以下の記録で「agent」という語を含む行を数え、その数だけを答えること。

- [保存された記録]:

....................

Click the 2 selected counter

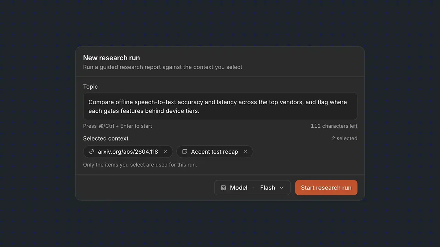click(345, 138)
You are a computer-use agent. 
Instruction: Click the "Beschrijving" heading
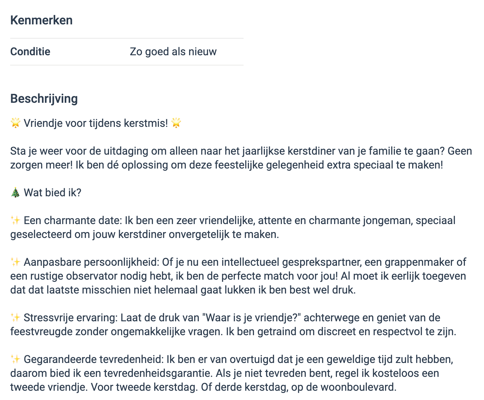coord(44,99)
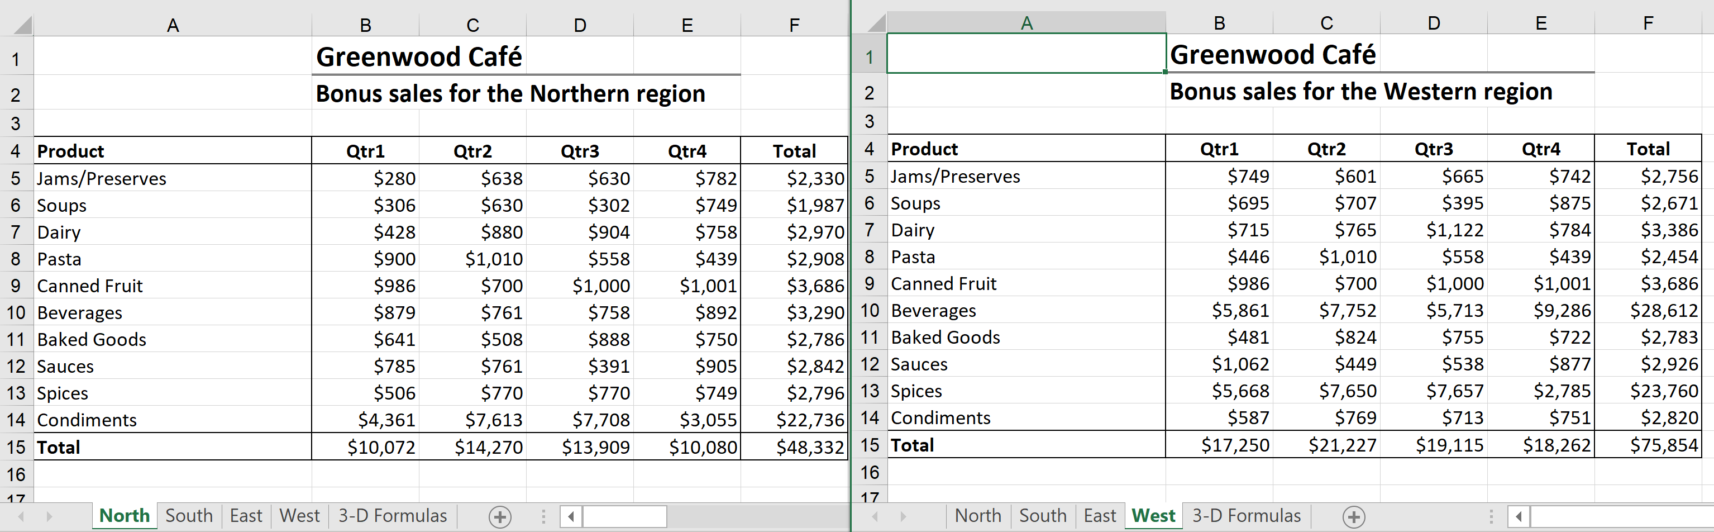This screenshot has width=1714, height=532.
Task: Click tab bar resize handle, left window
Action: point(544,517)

....................

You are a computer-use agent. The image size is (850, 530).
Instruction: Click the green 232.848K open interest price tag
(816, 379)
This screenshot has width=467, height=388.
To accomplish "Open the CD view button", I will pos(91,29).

....................

- [解答]:
2